━━ Provided data

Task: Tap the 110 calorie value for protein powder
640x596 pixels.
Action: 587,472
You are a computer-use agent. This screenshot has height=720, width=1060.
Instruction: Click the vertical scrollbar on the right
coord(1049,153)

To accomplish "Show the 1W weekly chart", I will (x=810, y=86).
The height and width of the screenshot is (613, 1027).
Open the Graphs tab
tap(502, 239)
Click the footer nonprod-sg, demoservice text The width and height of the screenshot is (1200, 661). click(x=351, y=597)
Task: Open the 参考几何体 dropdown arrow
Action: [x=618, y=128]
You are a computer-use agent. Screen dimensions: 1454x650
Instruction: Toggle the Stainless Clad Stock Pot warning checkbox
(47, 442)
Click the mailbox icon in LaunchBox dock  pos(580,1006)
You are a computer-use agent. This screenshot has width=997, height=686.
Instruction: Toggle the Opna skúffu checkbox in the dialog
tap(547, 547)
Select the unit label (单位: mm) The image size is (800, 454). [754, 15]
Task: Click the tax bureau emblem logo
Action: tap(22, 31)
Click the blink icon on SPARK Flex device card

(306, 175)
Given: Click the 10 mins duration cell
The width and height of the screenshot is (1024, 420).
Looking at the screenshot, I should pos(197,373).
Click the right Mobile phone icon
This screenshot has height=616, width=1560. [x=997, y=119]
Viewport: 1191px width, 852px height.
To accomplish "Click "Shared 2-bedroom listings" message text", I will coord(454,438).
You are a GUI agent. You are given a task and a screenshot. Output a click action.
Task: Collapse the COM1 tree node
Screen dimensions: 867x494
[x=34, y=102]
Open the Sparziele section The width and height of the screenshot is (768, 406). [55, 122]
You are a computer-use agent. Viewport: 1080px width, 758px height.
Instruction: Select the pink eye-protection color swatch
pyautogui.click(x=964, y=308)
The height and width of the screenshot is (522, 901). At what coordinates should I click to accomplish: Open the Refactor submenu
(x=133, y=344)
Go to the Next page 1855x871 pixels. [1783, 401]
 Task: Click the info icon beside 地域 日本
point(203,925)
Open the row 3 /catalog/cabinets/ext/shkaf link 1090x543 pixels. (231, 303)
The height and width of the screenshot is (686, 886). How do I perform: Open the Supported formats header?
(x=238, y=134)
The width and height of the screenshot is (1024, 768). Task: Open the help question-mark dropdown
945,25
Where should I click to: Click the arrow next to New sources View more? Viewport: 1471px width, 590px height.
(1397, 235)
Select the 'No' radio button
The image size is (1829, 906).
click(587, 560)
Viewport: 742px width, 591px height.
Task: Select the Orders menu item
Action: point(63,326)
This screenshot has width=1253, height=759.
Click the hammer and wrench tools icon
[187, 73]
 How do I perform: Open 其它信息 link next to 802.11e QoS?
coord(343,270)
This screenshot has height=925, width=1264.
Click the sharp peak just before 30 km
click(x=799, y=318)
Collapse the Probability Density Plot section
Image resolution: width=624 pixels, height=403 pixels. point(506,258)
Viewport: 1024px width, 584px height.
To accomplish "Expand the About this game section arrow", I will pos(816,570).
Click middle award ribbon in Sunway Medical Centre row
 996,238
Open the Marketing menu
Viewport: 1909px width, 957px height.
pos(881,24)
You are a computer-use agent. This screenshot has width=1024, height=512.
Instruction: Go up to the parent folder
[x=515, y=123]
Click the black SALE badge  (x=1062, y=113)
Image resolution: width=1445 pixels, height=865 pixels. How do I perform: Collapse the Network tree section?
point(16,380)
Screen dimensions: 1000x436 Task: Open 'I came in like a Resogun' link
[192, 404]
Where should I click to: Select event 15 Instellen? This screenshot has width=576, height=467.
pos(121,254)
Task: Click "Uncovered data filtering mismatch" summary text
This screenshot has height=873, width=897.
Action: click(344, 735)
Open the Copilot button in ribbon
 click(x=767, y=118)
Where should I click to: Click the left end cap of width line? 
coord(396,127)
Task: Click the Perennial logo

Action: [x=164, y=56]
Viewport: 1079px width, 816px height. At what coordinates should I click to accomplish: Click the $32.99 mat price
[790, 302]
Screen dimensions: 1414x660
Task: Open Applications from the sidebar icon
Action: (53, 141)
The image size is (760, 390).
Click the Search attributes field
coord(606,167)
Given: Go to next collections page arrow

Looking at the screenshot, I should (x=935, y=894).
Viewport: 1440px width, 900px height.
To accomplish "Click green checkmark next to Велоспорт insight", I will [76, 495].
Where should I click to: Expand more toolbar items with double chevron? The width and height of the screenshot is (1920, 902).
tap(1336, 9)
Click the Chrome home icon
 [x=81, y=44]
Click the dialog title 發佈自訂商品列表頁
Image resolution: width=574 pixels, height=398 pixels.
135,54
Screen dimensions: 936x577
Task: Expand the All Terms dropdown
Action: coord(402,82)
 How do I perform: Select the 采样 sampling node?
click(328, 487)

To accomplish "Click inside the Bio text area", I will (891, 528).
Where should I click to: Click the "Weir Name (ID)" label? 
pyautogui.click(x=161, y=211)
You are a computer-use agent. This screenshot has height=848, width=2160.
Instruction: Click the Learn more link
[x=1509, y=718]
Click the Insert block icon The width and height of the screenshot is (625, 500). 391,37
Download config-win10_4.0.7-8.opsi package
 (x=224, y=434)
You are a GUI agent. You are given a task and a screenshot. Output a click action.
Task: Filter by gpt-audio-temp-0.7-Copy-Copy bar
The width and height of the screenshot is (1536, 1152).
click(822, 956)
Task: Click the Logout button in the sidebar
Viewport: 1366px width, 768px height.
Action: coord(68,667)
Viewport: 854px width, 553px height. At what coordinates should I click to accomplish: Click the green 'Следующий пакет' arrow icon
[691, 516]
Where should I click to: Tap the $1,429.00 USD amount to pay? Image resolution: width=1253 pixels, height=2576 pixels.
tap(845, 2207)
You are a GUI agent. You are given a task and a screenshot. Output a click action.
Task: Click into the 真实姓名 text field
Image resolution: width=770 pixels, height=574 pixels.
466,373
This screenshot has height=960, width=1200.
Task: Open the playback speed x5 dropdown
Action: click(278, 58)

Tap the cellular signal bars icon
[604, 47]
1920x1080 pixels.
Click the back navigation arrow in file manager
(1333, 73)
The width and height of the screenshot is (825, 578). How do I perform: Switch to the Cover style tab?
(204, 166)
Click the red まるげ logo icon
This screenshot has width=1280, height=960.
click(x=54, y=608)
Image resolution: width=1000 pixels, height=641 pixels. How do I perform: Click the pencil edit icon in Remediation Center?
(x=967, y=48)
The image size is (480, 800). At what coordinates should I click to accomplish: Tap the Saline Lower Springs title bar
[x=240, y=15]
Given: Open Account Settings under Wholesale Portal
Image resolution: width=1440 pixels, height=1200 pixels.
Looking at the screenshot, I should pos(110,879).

━━━━

• [Exercise prompt]
What you return must be the entries, given again word for word.

• [Result of this task]
Task: Tap the 110 calorie value for protein powder
640x596 pixels.
Action: 587,472
You are a computer-use agent. This screenshot has height=720, width=1060.
Instruction: Click the vertical scrollbar on the right
coord(1049,153)

To accomplish "Show the 1W weekly chart", I will (x=810, y=86).
The height and width of the screenshot is (613, 1027).
Open the Graphs tab
tap(502, 239)
Click the footer nonprod-sg, demoservice text The width and height of the screenshot is (1200, 661). click(x=351, y=597)
Task: Open the 参考几何体 dropdown arrow
Action: [x=618, y=128]
You are a computer-use agent. Screen dimensions: 1454x650
Instruction: Toggle the Stainless Clad Stock Pot warning checkbox
(47, 442)
Click the mailbox icon in LaunchBox dock  pos(580,1006)
You are a computer-use agent. This screenshot has width=997, height=686.
Instruction: Toggle the Opna skúffu checkbox in the dialog
tap(547, 547)
Select the unit label (单位: mm) The image size is (800, 454). [754, 15]
Task: Click the tax bureau emblem logo
Action: tap(22, 31)
Click the blink icon on SPARK Flex device card

(306, 175)
Given: Click the 10 mins duration cell
The width and height of the screenshot is (1024, 420).
Looking at the screenshot, I should pos(197,373).
Click the right Mobile phone icon
This screenshot has height=616, width=1560. [x=997, y=119]
Viewport: 1191px width, 852px height.
To accomplish "Click "Shared 2-bedroom listings" message text", I will coord(454,438).
You are a GUI agent. You are given a task and a screenshot. Output a click action.
Task: Collapse the COM1 tree node
Screen dimensions: 867x494
[x=34, y=102]
Open the Sparziele section The width and height of the screenshot is (768, 406). [55, 122]
You are a computer-use agent. Viewport: 1080px width, 758px height.
Instruction: Select the pink eye-protection color swatch
pyautogui.click(x=964, y=308)
The height and width of the screenshot is (522, 901). At what coordinates should I click to accomplish: Open the Refactor submenu
(x=133, y=344)
Go to the Next page 1855x871 pixels. [1783, 401]
 Task: Click the info icon beside 地域 日本
point(203,925)
Open the row 3 /catalog/cabinets/ext/shkaf link 1090x543 pixels. (231, 303)
The height and width of the screenshot is (686, 886). How do I perform: Open the Supported formats header?
(x=238, y=134)
The width and height of the screenshot is (1024, 768). Task: Open the help question-mark dropdown
945,25
Where should I click to: Click the arrow next to New sources View more? Viewport: 1471px width, 590px height.
(1397, 235)
Select the 'No' radio button
The image size is (1829, 906).
click(587, 560)
Viewport: 742px width, 591px height.
Task: Select the Orders menu item
Action: point(63,326)
This screenshot has width=1253, height=759.
Click the hammer and wrench tools icon
[187, 73]
 How do I perform: Open 其它信息 link next to 802.11e QoS?
coord(343,270)
This screenshot has height=925, width=1264.
Click the sharp peak just before 30 km
click(x=799, y=318)
Collapse the Probability Density Plot section
Image resolution: width=624 pixels, height=403 pixels. point(506,258)
Viewport: 1024px width, 584px height.
To accomplish "Expand the About this game section arrow", I will pos(816,570).
Click middle award ribbon in Sunway Medical Centre row
 996,238
Open the Marketing menu
Viewport: 1909px width, 957px height.
pos(881,24)
You are a computer-use agent. This screenshot has width=1024, height=512.
Instruction: Go up to the parent folder
[x=515, y=123]
Click the black SALE badge  (x=1062, y=113)
Image resolution: width=1445 pixels, height=865 pixels. How do I perform: Collapse the Network tree section?
point(16,380)
Screen dimensions: 1000x436 Task: Open 'I came in like a Resogun' link
[192, 404]
Where should I click to: Select event 15 Instellen? This screenshot has width=576, height=467.
pos(121,254)
Task: Click "Uncovered data filtering mismatch" summary text
This screenshot has height=873, width=897.
Action: click(344, 735)
Open the Copilot button in ribbon
 click(x=767, y=118)
Where should I click to: Click the left end cap of width line? 
coord(396,127)
Task: Click the Perennial logo

Action: [x=164, y=56]
Viewport: 1079px width, 816px height. At what coordinates should I click to accomplish: Click the $32.99 mat price
[790, 302]
Screen dimensions: 1414x660
Task: Open Applications from the sidebar icon
Action: (53, 141)
The image size is (760, 390).
Click the Search attributes field
coord(606,167)
Given: Go to next collections page arrow

Looking at the screenshot, I should (x=935, y=894).
Viewport: 1440px width, 900px height.
To accomplish "Click green checkmark next to Велоспорт insight", I will [76, 495].
Where should I click to: Expand more toolbar items with double chevron? The width and height of the screenshot is (1920, 902).
tap(1336, 9)
Click the Chrome home icon
 [x=81, y=44]
Click the dialog title 發佈自訂商品列表頁
Image resolution: width=574 pixels, height=398 pixels.
135,54
Screen dimensions: 936x577
Task: Expand the All Terms dropdown
Action: coord(402,82)
 How do I perform: Select the 采样 sampling node?
click(328, 487)

To accomplish "Click inside the Bio text area", I will (891, 528).
Where should I click to: Click the "Weir Name (ID)" label? 
pyautogui.click(x=161, y=211)
You are a computer-use agent. This screenshot has height=848, width=2160.
Instruction: Click the Learn more link
[x=1509, y=718]
Click the Insert block icon The width and height of the screenshot is (625, 500). 391,37
Download config-win10_4.0.7-8.opsi package
 (x=224, y=434)
You are a GUI agent. You are given a task and a screenshot. Output a click action.
Task: Filter by gpt-audio-temp-0.7-Copy-Copy bar
The width and height of the screenshot is (1536, 1152).
click(822, 956)
Task: Click the Logout button in the sidebar
Viewport: 1366px width, 768px height.
Action: coord(68,667)
Viewport: 854px width, 553px height. At what coordinates should I click to accomplish: Click the green 'Следующий пакет' arrow icon
[691, 516]
Where should I click to: Tap the $1,429.00 USD amount to pay? Image resolution: width=1253 pixels, height=2576 pixels.
tap(845, 2207)
You are a GUI agent. You are given a task and a screenshot. Output a click action.
Task: Click into the 真实姓名 text field
Image resolution: width=770 pixels, height=574 pixels.
466,373
This screenshot has height=960, width=1200.
Task: Open the playback speed x5 dropdown
Action: click(278, 58)

Tap the cellular signal bars icon
[604, 47]
1920x1080 pixels.
Click the back navigation arrow in file manager
(1333, 73)
The width and height of the screenshot is (825, 578). How do I perform: Switch to the Cover style tab?
(204, 166)
Click the red まるげ logo icon
This screenshot has width=1280, height=960.
click(x=54, y=608)
Image resolution: width=1000 pixels, height=641 pixels. How do I perform: Click the pencil edit icon in Remediation Center?
(x=967, y=48)
The image size is (480, 800). At what coordinates should I click to accomplish: Tap the Saline Lower Springs title bar
[x=240, y=15]
Given: Open Account Settings under Wholesale Portal
Image resolution: width=1440 pixels, height=1200 pixels.
Looking at the screenshot, I should pos(110,879).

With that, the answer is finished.